• **TASK REQUIREMENTS**
Return the lines of the data below exactly. Start at the first and end with the line containing "Select the ゴルフ場 golf icon in the sidebar".

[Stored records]
====

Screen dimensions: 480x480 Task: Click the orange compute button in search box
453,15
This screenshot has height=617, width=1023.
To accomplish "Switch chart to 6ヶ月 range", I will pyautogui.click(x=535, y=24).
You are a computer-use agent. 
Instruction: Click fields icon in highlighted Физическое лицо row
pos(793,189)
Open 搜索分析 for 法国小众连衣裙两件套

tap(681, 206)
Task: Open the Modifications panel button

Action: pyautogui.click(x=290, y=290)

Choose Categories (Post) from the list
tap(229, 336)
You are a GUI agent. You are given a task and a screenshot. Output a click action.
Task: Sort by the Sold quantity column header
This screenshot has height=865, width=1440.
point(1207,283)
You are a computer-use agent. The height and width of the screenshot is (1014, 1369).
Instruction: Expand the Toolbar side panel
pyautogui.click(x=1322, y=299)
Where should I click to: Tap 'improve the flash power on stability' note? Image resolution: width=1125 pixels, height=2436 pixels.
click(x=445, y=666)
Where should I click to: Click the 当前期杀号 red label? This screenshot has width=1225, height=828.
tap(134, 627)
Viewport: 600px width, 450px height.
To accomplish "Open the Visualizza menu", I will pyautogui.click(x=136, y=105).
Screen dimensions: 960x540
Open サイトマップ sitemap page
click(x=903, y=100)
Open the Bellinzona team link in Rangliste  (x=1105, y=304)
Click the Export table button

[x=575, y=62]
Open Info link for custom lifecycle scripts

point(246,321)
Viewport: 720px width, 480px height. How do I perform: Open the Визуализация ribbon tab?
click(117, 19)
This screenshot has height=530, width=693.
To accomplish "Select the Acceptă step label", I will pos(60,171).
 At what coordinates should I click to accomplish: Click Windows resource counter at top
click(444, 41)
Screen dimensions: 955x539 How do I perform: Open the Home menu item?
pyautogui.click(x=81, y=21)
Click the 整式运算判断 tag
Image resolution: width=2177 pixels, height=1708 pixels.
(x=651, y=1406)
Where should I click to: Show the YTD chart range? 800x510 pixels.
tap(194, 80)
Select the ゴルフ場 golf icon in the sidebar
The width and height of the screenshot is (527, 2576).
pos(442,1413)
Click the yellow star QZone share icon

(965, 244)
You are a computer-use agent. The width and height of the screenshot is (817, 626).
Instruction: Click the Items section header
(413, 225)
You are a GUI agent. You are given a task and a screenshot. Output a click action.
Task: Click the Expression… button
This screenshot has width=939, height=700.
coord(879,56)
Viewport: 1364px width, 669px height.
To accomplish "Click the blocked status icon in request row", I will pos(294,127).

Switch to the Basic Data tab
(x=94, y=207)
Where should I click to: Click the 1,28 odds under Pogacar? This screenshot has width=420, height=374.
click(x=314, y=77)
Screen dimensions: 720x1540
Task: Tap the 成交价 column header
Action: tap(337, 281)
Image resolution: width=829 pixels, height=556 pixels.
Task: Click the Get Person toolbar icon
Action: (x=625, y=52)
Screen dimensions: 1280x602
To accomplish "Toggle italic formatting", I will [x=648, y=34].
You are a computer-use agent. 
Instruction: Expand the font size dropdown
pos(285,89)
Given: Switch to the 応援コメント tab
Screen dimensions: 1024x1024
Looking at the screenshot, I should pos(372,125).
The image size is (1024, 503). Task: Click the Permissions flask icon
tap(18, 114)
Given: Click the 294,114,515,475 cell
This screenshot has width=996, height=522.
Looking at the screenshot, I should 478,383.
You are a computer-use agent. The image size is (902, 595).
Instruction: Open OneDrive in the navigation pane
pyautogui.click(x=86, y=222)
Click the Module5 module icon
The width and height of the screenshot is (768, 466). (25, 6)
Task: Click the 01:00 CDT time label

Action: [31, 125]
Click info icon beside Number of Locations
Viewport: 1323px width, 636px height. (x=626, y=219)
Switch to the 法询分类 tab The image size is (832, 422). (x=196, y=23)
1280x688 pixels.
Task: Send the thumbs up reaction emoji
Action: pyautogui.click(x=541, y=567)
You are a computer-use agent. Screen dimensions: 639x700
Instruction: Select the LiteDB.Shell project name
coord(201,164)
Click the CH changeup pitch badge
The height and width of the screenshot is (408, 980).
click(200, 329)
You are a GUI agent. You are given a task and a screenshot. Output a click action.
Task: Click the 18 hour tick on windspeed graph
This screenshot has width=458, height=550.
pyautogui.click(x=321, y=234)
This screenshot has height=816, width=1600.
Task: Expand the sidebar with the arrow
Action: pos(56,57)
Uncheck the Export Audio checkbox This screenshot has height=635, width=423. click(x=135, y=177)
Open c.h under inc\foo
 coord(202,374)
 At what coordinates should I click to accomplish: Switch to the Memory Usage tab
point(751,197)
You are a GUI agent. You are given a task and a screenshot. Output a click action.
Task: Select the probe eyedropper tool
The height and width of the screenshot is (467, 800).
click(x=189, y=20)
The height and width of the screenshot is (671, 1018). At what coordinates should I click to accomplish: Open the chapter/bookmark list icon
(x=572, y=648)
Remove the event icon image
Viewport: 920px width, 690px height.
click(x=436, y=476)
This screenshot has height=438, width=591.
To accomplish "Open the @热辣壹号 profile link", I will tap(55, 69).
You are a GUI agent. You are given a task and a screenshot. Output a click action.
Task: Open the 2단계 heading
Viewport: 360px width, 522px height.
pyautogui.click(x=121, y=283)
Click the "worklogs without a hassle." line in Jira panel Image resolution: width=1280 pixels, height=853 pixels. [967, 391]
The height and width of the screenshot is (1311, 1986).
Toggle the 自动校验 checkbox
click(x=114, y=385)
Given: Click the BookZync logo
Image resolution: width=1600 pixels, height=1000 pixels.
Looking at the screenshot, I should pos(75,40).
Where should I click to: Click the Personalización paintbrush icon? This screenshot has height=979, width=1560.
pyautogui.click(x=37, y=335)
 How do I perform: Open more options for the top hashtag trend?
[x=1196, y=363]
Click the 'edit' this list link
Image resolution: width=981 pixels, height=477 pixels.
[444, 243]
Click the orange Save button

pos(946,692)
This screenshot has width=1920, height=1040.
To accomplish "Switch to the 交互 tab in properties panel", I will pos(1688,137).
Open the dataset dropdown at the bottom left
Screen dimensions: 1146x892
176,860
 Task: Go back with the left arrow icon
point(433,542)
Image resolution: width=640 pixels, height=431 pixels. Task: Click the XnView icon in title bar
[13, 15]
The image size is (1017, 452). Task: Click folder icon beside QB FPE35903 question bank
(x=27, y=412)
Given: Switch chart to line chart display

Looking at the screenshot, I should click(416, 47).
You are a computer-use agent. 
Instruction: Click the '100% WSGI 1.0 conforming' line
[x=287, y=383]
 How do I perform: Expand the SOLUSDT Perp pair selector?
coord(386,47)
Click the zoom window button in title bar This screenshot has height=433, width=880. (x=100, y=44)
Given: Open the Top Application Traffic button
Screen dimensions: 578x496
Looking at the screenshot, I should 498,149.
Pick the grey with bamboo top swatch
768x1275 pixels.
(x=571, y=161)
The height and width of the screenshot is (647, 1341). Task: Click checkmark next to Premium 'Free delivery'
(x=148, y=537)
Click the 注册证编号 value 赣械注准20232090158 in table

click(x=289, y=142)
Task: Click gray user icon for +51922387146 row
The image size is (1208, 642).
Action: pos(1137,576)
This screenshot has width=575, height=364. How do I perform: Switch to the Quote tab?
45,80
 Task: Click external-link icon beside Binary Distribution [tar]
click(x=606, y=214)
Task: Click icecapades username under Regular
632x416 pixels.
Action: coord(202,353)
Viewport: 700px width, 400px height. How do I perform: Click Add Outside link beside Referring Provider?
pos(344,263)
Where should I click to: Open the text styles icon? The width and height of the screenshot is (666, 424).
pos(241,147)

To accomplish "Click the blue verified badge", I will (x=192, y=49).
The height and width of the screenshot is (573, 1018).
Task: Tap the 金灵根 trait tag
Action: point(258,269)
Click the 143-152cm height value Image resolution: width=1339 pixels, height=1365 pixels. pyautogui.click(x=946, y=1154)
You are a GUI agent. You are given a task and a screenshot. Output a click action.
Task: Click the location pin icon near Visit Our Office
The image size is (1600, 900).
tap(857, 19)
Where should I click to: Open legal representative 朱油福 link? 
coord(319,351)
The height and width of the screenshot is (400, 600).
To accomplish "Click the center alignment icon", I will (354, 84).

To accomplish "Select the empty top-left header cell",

====

• **YOUR SOLUTION**
Screen dimensions: 480x480 Task: Click the orange compute button in search box
453,15
This screenshot has height=617, width=1023.
To accomplish "Switch chart to 6ヶ月 range", I will pyautogui.click(x=535, y=24).
You are a computer-use agent. 
Instruction: Click fields icon in highlighted Физическое лицо row
pos(793,189)
Open 搜索分析 for 法国小众连衣裙两件套

tap(681, 206)
Task: Open the Modifications panel button

Action: pyautogui.click(x=290, y=290)

Choose Categories (Post) from the list
tap(229, 336)
You are a GUI agent. You are given a task and a screenshot. Output a click action.
Task: Sort by the Sold quantity column header
This screenshot has height=865, width=1440.
point(1207,283)
You are a computer-use agent. The height and width of the screenshot is (1014, 1369).
Instruction: Expand the Toolbar side panel
pyautogui.click(x=1322, y=299)
Where should I click to: Tap 'improve the flash power on stability' note? Image resolution: width=1125 pixels, height=2436 pixels.
click(x=445, y=666)
Where should I click to: Click the 当前期杀号 red label? This screenshot has width=1225, height=828.
tap(134, 627)
Viewport: 600px width, 450px height.
To accomplish "Open the Visualizza menu", I will pyautogui.click(x=136, y=105).
Screen dimensions: 960x540
Open サイトマップ sitemap page
click(x=903, y=100)
Open the Bellinzona team link in Rangliste  (x=1105, y=304)
Click the Export table button

[x=575, y=62]
Open Info link for custom lifecycle scripts

point(246,321)
Viewport: 720px width, 480px height. How do I perform: Open the Визуализация ribbon tab?
click(117, 19)
This screenshot has height=530, width=693.
To accomplish "Select the Acceptă step label", I will pos(60,171).
 At what coordinates should I click to accomplish: Click Windows resource counter at top
click(444, 41)
Screen dimensions: 955x539 How do I perform: Open the Home menu item?
pyautogui.click(x=81, y=21)
Click the 整式运算判断 tag
Image resolution: width=2177 pixels, height=1708 pixels.
(x=651, y=1406)
Where should I click to: Show the YTD chart range? 800x510 pixels.
tap(194, 80)
Select the ゴルフ場 golf icon in the sidebar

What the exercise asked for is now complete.